• **ACTIVITY**
Copy every line that holds the string "Screen" from the data below.

━━━ SOURCE INFORMATION

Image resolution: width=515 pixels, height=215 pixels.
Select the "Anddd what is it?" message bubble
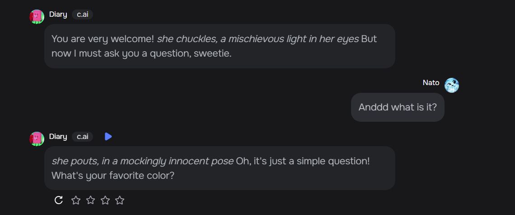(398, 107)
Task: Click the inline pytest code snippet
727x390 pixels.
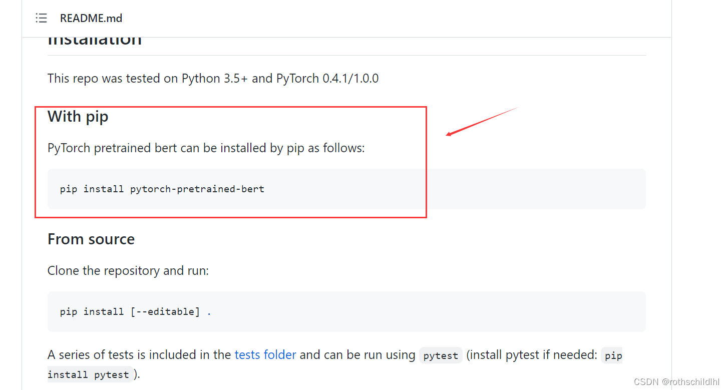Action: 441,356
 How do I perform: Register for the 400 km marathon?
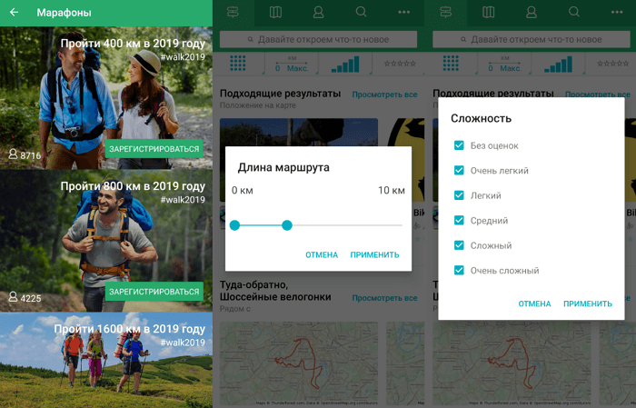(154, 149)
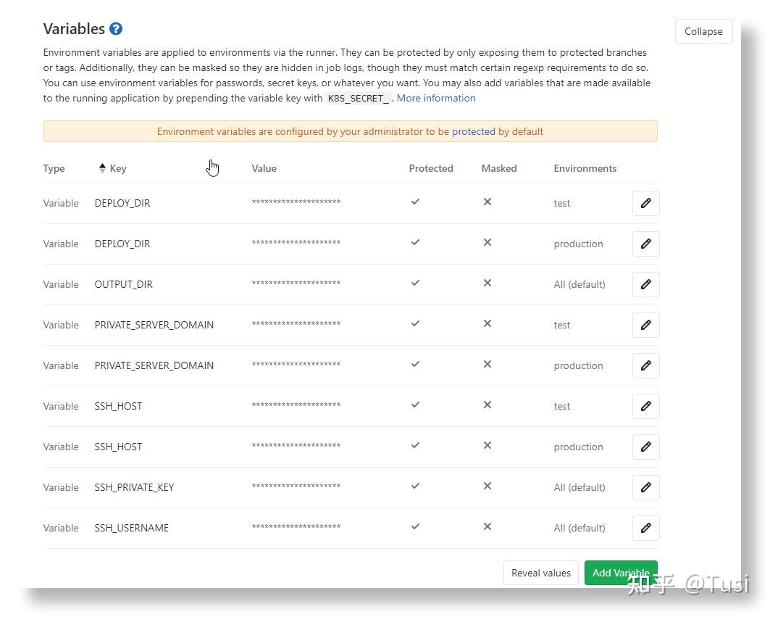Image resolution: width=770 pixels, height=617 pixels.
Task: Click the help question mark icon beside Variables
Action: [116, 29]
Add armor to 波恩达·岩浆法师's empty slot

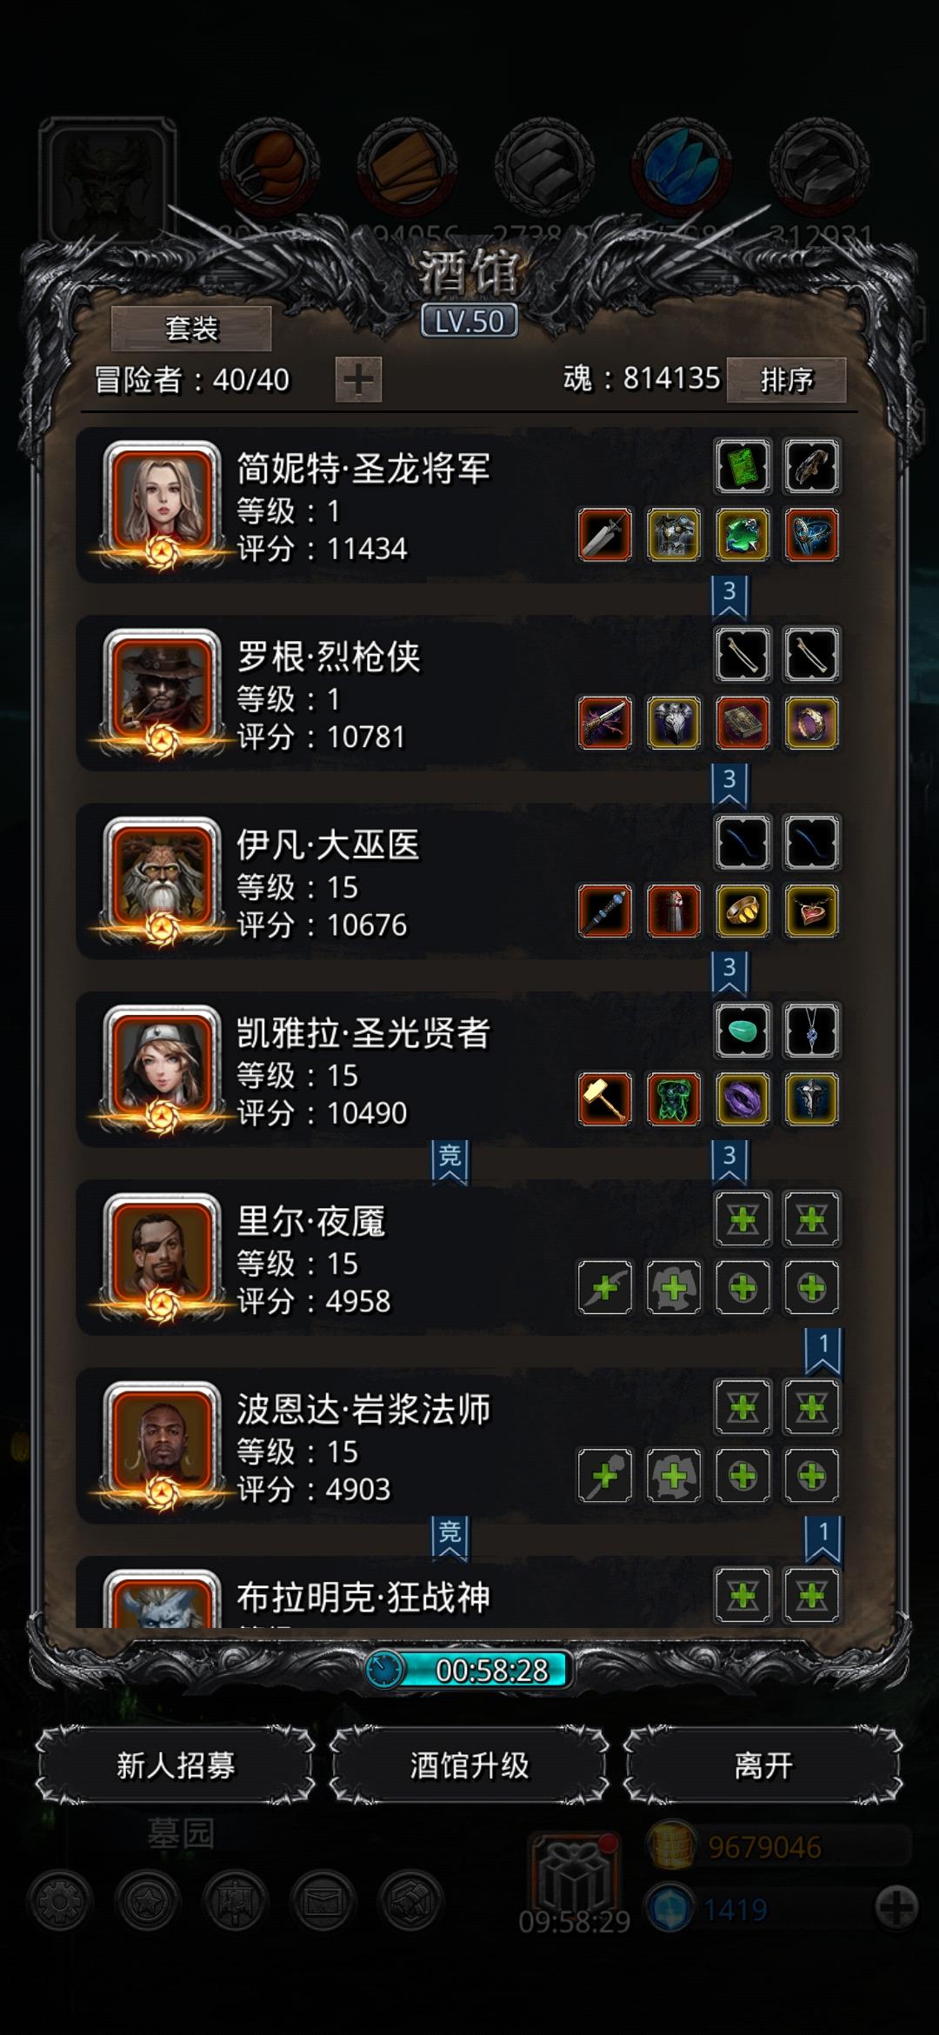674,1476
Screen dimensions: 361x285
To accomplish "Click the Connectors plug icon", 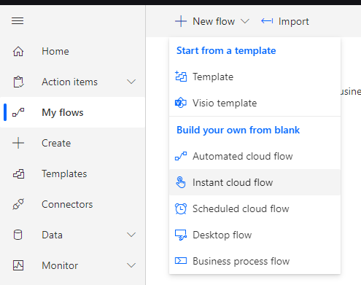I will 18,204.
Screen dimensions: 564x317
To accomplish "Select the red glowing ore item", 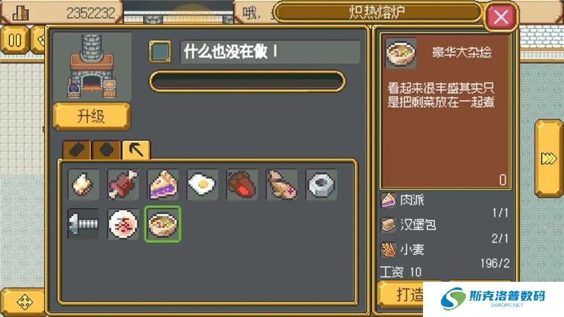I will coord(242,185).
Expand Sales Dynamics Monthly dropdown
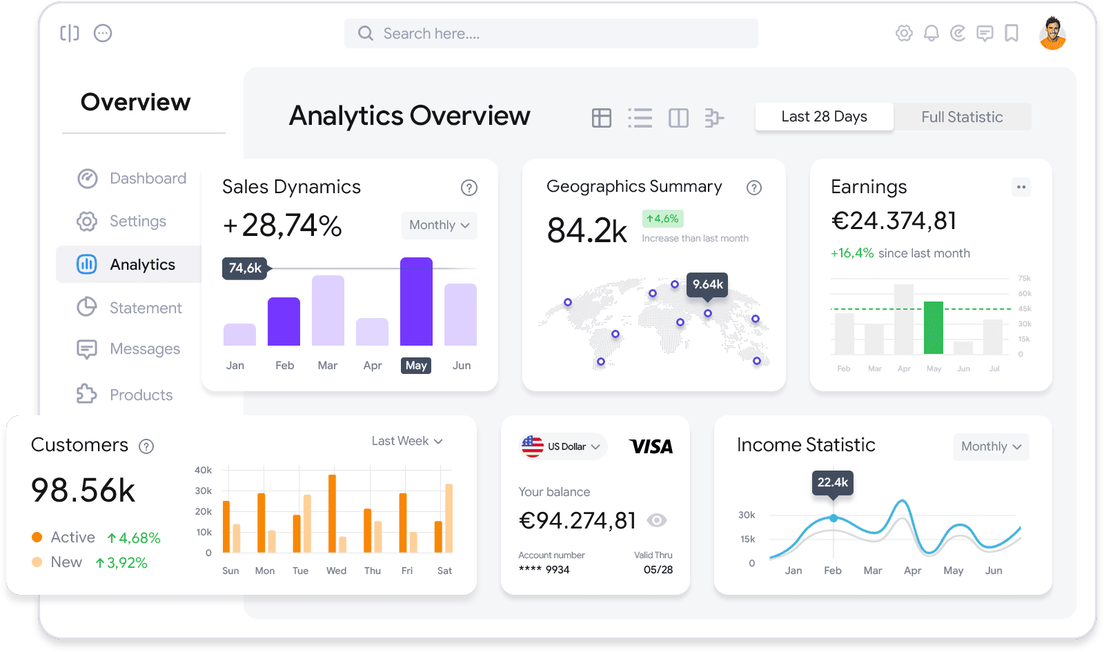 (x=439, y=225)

━━━━━━

• **RESPONSE BOX**
Screen dimensions: 361x285
Screen dimensions: 564x317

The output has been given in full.